My Lords, I beg leave to ask the second Question which stands in my name on the Order Paper.

The Question was as follows:

To ask Her Majesty's Government whether they will propose to the Security Council that the United Nations should seek an end to the war between Ethiopia and Eritrea, in view of the United Nations resolution on the constitutional relationship of the two territories.

Lord GORONWY-ROBERTS

My Lords, the Government favour a negotiated settlement to the Eritrean dispute. Any consideration of the dispute should take into account past United Nations involvement. The Government would favour recourse to the United Nations if sufficient international support were forthcoming. The Government do not, however, believe that a proposal to refer the question of Eritrea to the Security Council would receive the necessary international backing at this stage.

Lord BROCKWAY

My Lords, may I ask whether the United Nations did not declare that there should be a federation between Ethiopia and Eritrea? Is it not a fact that ever since the time of Hailé Selassié, internal autonomy has been destroyed in Eritrea? In view of the fact that three Eritrean groups are now prepared for talks, which is even backed by the Soviet Union and Cuba, would it not be a suitable opportunity for the United Nations Security Council to take some action?

Lord GORONWY-ROBERTS

My Lords, my noble friend is substantially correct about the background to this.
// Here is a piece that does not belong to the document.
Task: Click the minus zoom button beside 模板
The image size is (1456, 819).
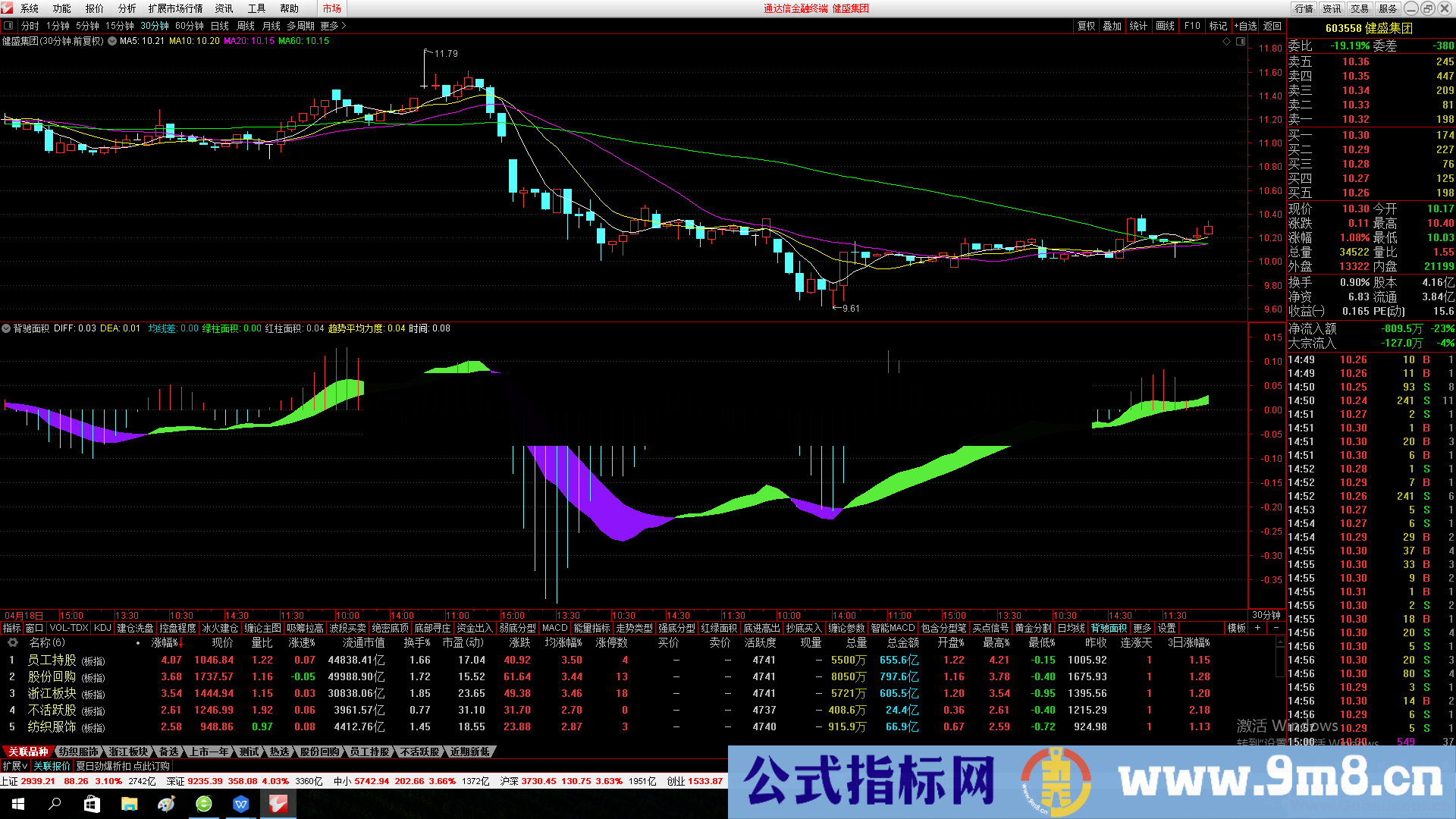Action: click(1276, 628)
It is a fact that in 1950 the General Assembly adopted a resolution calling for autonomy for Eritrea. For a time this was implemented by the Ethiopian Government. However, since 1962, as he has reminded us, this has been taken away and there has been a situation of tension ending in actual conflict. We are cautious about the possibility of maintaining that the United Nations has any continuing legal standing in the Eritrean question arising from the General Assembly resolution of 1950, although in our view any solution of the Eritrean problem would have to take into account that fact of the United Nations involvement in 1950. Certainly the fact that there may not be a legal basis continuing from that resolution for involvement would not preclude raising the matter at the Security Council if—and I repeat "if"—there were sufficient international support, and particularly support from Africa itself.

Baroness GAITSKELL

My Lords, as I have said before, is it not illusory—an illusion—to speak as if the United Nations was the seat of world government? Is it not highly dangerous to go on speaking as if the United Nations is the seat of world government? It simply diminishes the role of the United Nations, rather than strengthening it.

Lord GORONWY-ROBERTS

My Lords, it may be illusory to refer to the United Nations as a world government at the present time. It is, I suggest, constructive and hopeful to say that it ought to develop in that direction.

Lord SEGAL

My Lords, do Her Majesty's Government accept the right of the Eritreans either to independence or to some degree of autonomy, since the Eritrean resistance movement has now been engaged in fighting for its rights for something like 20 years?

Lord GORONWY-ROBERTS

My Lords, my noble friend is quite right. The Eritrean liberation movements have been agitating and indeed fighting for something like 20 years for consideration of their national rights, as they see them. There is a certain difficulty here in that it is an internal problem of a sovereign State and a member of the United Nations—that is to say, Ethiopia. Questions of autonomy and devolution are, for all States, internal questions in which external Powers should be very careful not to intervene unless there is an overwhelming necessity to do so.